Curiak loves the element of surprise that comes with big adventures. “If it’s been done before and especially if it’s been done often, I don’t have much interest in it,” he explains. “I really want to go see stuff that I haven’t seen before and that others haven’t seen before. I am after immersive learning, the kind of thing I can’t get until I’m out there where it’s too late to learn anything else other than what’s happening at the moment.”
“In the age we live in there’s so much information available,” he says. “Spend an hour on the Internet, and you can learn so much about where you’re going. In a way, you can spoil your adventure.” With his recent trip, no matter how hard he looked he couldn’t find the info he wanted. But, he says, “I took some food, some clothes and said, ‘let’s go!’ My gear list probably looks shocking to most people. ‘Where’s your stuff,’ they ask. But that’s the way it has to be; otherwise I’d be too saddled with gear to keep with the pace.”
So what inspires Curiak when he’s not on wild adventures? He makes sure to spend plenty of time riding bikes in the backcountry with his girlfriend, Jeny. “She’s mountain biked all her life,” he says. “She’s usually up ahead, waiting for me.”

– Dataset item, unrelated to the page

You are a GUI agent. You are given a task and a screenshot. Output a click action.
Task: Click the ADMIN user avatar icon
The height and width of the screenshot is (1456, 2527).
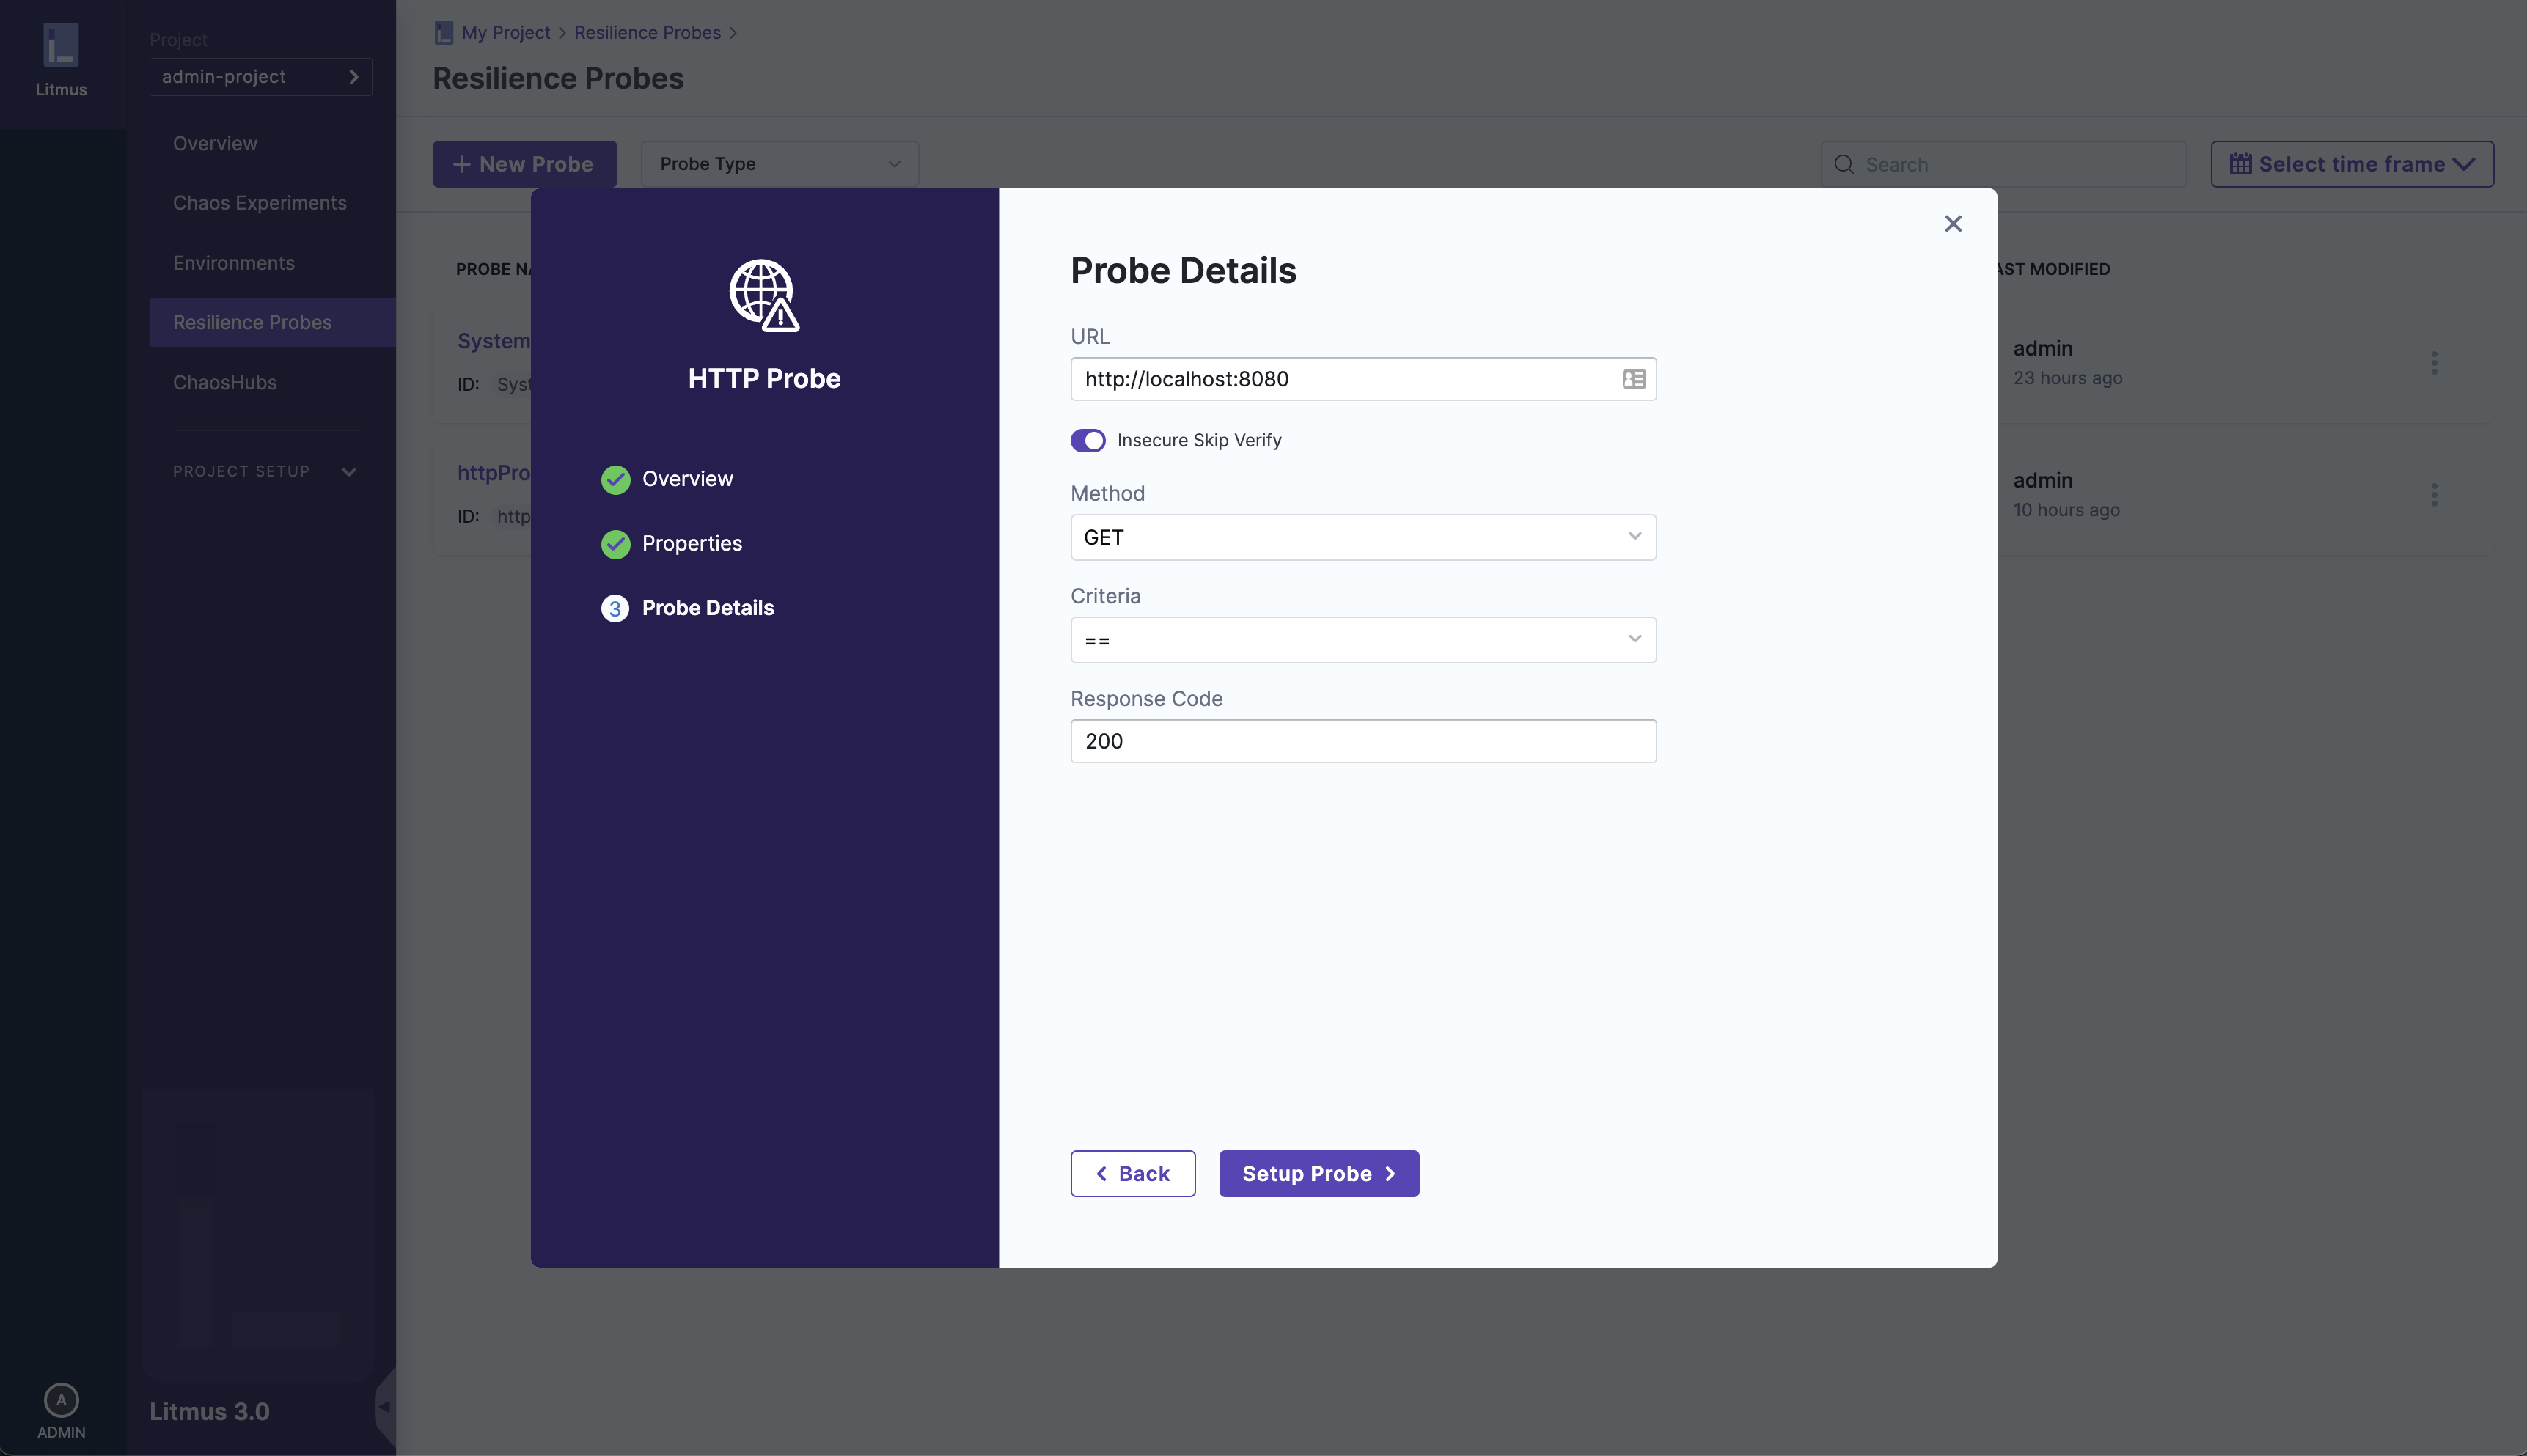pyautogui.click(x=61, y=1400)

As well, he owns and operates LaceMine29, a company that has specialized in 29” wheels since 1999. He builds them one at a time, by hand, out of his shop in Western Colorado. He’s been building wheels for more than 15 years. He also recently built a brand new bike that he designed, of carbon fiber parts fabricated by a friend of his.
“Right now I’m motivated to ride bikes because I have this thing that no one else has,”Curiak says. “No one else can tell me how it works. Likewise, the last couple years I’ve been involved with developing these white water-specific pack rafts. No one knows how they work, how they should work or why they work how they do. Every day I have this clean slate where I get to go out and find answer that no one else has.”